> **Vorliegender Text**:
Die Basis ist besorgt
Wahlkampf Die CSU-Spitze gibt sich trotz der schlechten Umfragen optimistisch für den Endspurt, doch in den Orts- und Kreisverbänden der Partei sieht das anders aus. Ein Blick hinter die Kulissen
Augsburg Die Uhr tickt. Wenige Tage bleiben den Parteien noch für Infostände und Haustürwahlkampf. Es sind die letzten Möglichkeiten, vor der Bundestagswahl noch einmal auf Stimmenfang zu gehen. Die größte Torschlusspanik in Bayern könnte momentan wohl bei den Mitgliedern der CSU aufkommen – das lässt sich allein schon anhand der schlechten Umfrageergebnisse vermuten. Zeit also, sich in der Partei umzuhören und zu fragen: Wie ist die Stimmung unter den Christsozialen?

> **Gegebene Daten**:
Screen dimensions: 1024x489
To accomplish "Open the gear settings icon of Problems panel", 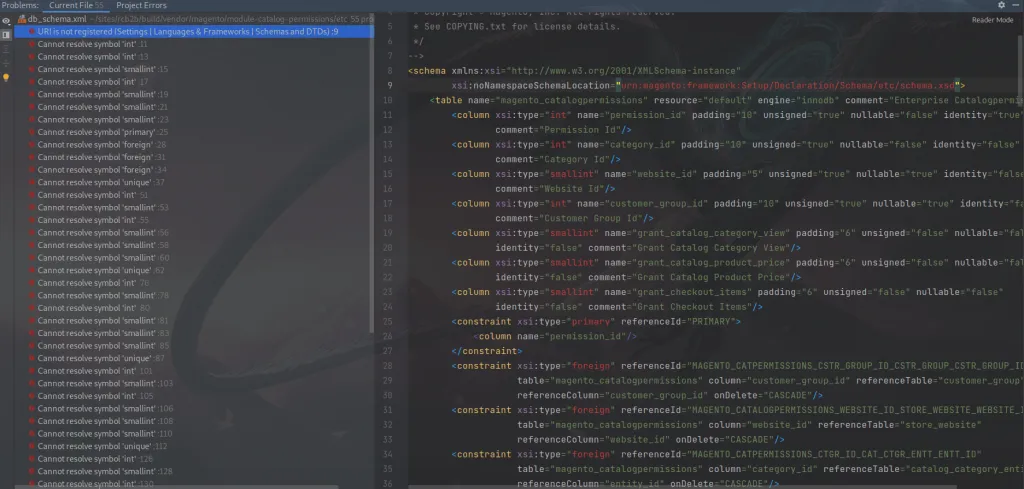I will [1001, 5].
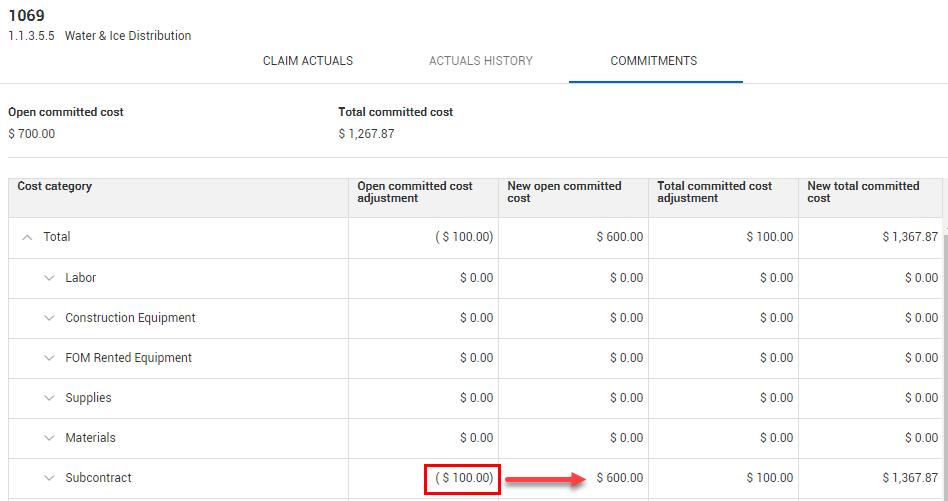Expand the Labor cost category

(x=49, y=278)
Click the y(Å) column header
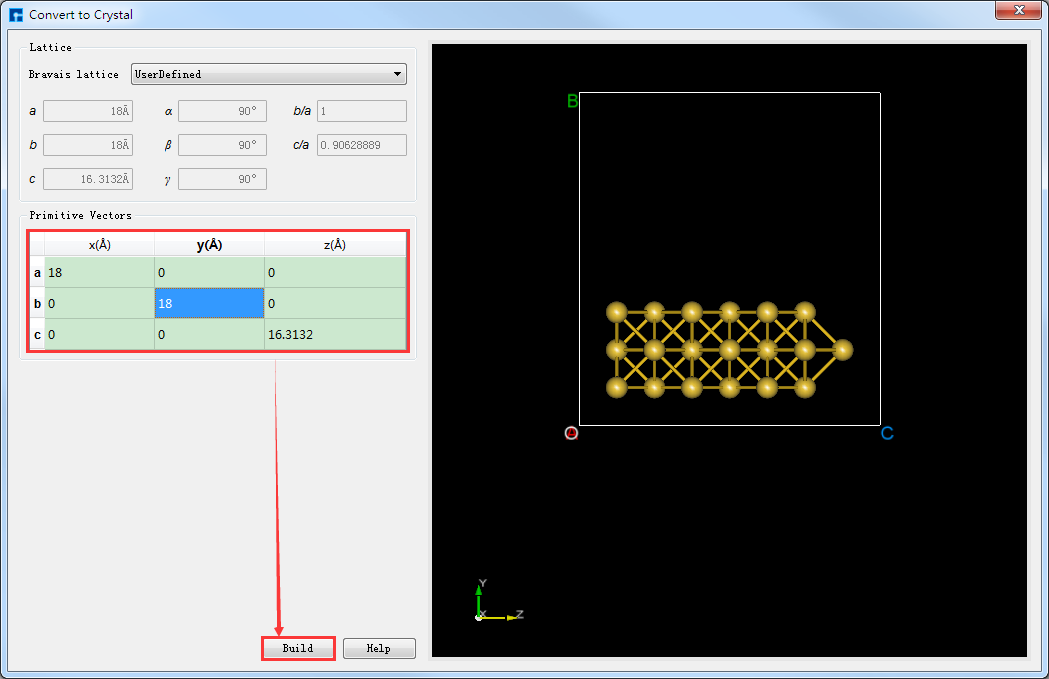Screen dimensions: 1049x679 (x=209, y=245)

> **Aufgabenstellung**: Schreiben Sie aus dem Artikel über die Stimmung in der CSU die Passage von "Die Basis ist" bis einschließlich "unter den Christsozialen?" wortgetreu ab.

> **Lösung**:
Die Basis ist besorgt
Wahlkampf Die CSU-Spitze gibt sich trotz der schlechten Umfragen optimistisch für den Endspurt, doch in den Orts- und Kreisverbänden der Partei sieht das anders aus. Ein Blick hinter die Kulissen
Augsburg Die Uhr tickt. Wenige Tage bleiben den Parteien noch für Infostände und Haustürwahlkampf. Es sind die letzten Möglichkeiten, vor der Bundestagswahl noch einmal auf Stimmenfang zu gehen. Die größte Torschlusspanik in Bayern könnte momentan wohl bei den Mitgliedern der CSU aufkommen – das lässt sich allein schon anhand der schlechten Umfrageergebnisse vermuten. Zeit also, sich in der Partei umzuhören und zu fragen: Wie ist die Stimmung unter den Christsozialen?